This is how I've felt recently. I just want to relax and savor and dwell in the moments as much as I can. I will not miss whole years, or even days of my children's lives because I am too distracted or busy to really see or hear them. They amaze and delight me. They are independent and able one second, and cuddly and vulnerable the next. They are growing up every day, and every day they need me just as much as they did the day they were born. I want to teach them so many things, and I am left speechless at how much I don't know. I want to protect them, and I want them to be brave. I want to guide them and steer them, and I want them to be equipped to be and do whatever they want to. I want them to know Heavenly Father loves them. I want them to know that their father and I love them. I want them to talk to me, to tell me their fears and hopes and dreams as much 10 years from now as they do now. I feel like they are already slipping away from me, and I only just got them.
5 comments:
Ahh, my KT. you are so tan and beautiful and skinny. I misses you!
Jello
You're too cool!!
peter
Wow, compliments, compliments! I could get used to this!

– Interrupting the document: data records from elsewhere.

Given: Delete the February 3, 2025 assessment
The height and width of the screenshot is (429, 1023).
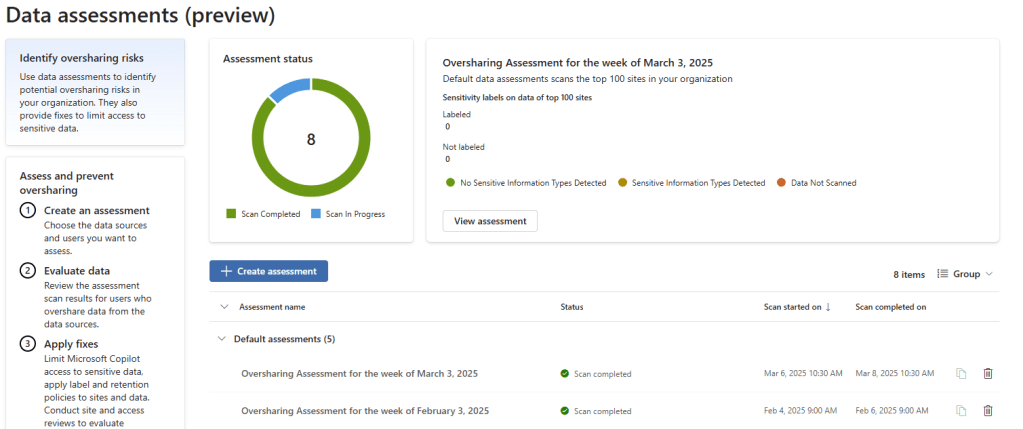Looking at the screenshot, I should [988, 410].
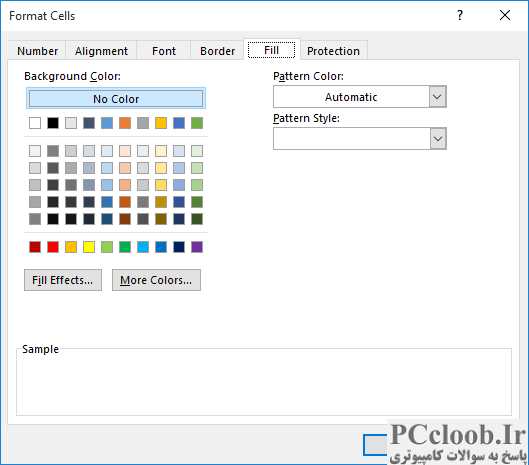This screenshot has height=465, width=529.
Task: Select the Border tab
Action: 217,51
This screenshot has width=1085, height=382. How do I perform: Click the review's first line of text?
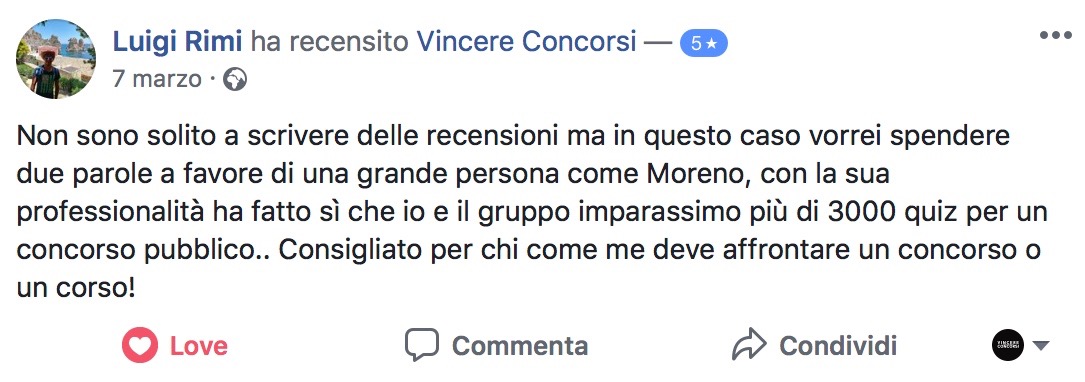(513, 138)
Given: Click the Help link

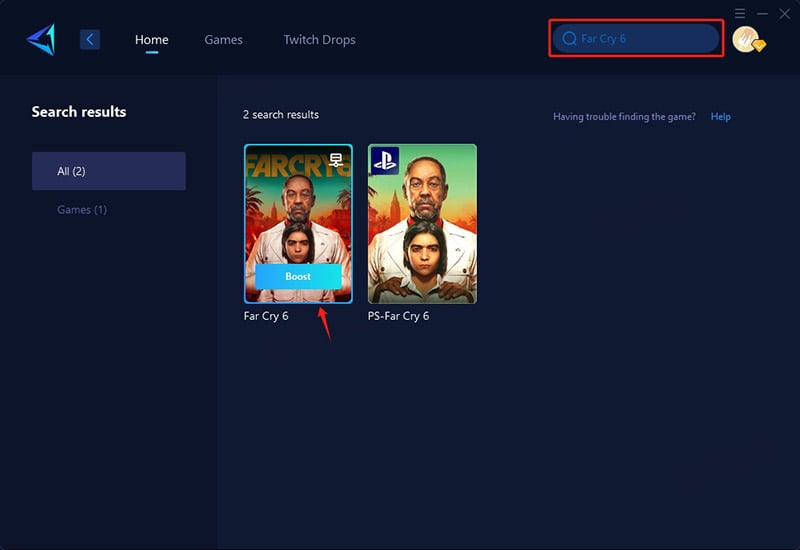Looking at the screenshot, I should tap(720, 117).
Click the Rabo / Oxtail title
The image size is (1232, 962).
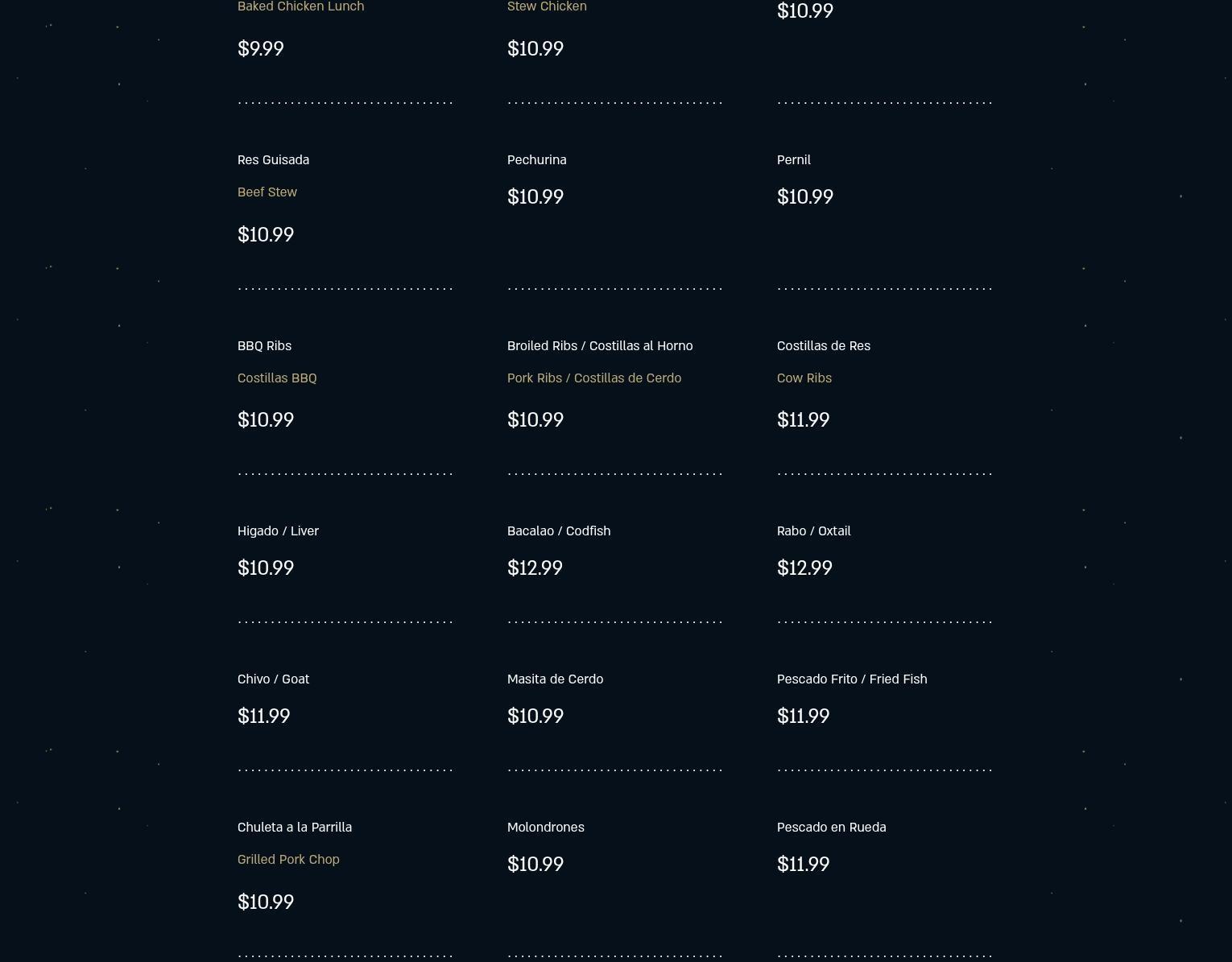pos(813,531)
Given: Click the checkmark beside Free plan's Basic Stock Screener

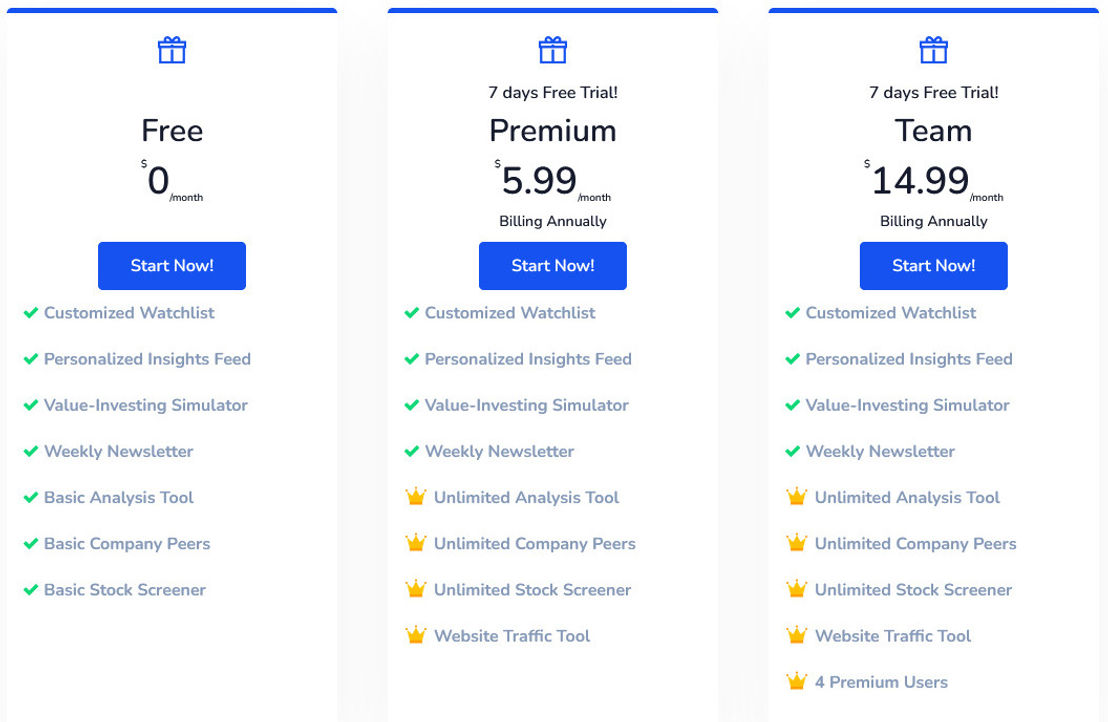Looking at the screenshot, I should (30, 589).
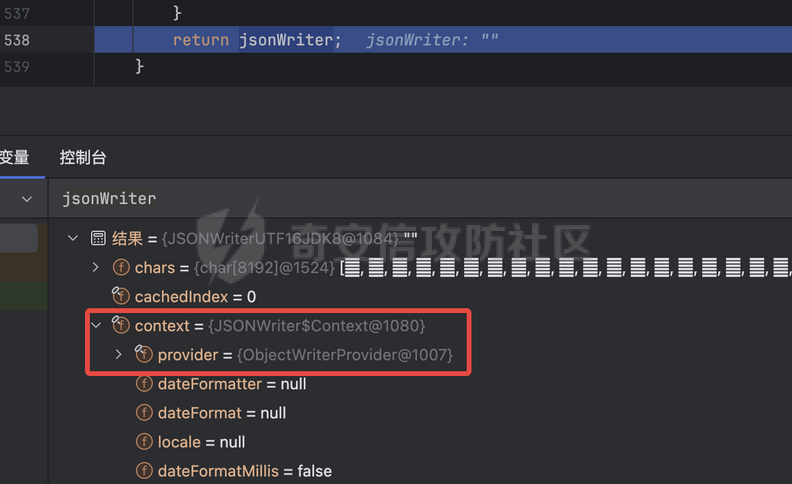The width and height of the screenshot is (792, 484).
Task: Click the cachedIndex field icon
Action: 121,296
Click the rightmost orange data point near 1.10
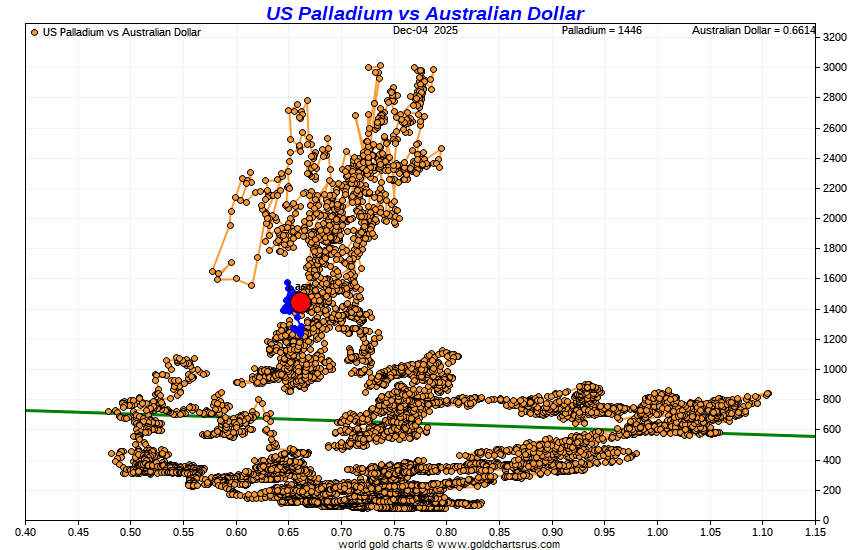Viewport: 850px width, 550px height. tap(767, 394)
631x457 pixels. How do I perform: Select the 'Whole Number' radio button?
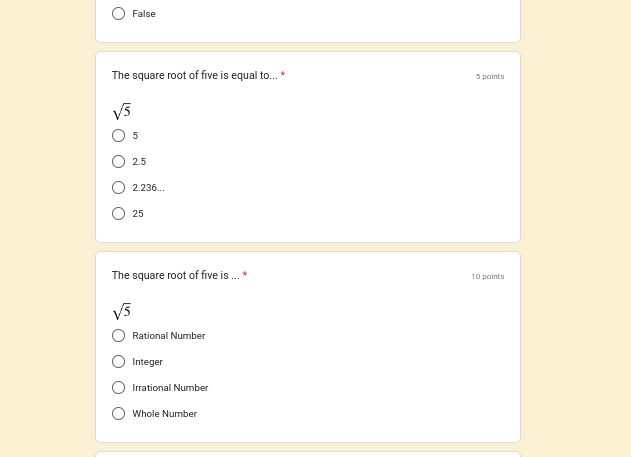118,414
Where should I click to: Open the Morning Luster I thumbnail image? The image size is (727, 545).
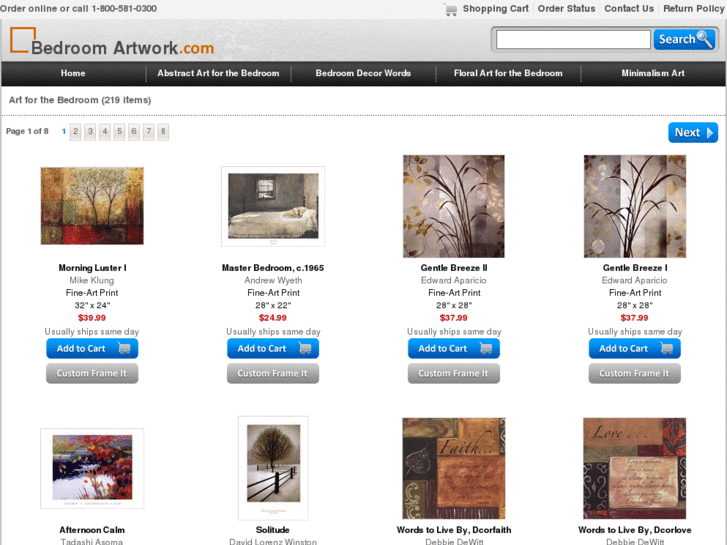92,206
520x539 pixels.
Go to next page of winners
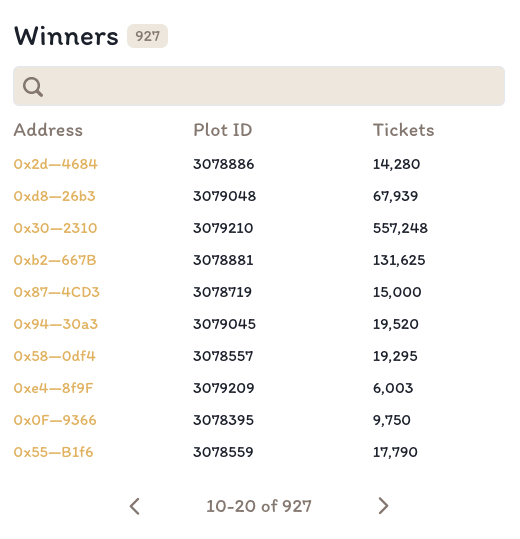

Hey, Jen-ers! Don't be a stranger!
Pete - Yes, I am. It's my lot in life, I suppose.
Sweet moments. Hold onto them tight. It ends so quickly.
M>
I just got mine, too, and where are they? Not under blankets or out in the yard or sitting beside me in the car. So slippery, so soon, so ...
I want to hold them tight and watch them live out their lives in distant places if it takes them there.
Being a mom and a mom+ and almost a mom++ means gainandloss, highandlow, hereandthere, joyousandjoyousandpoignant. Caring is such a big job! Really caring is huge.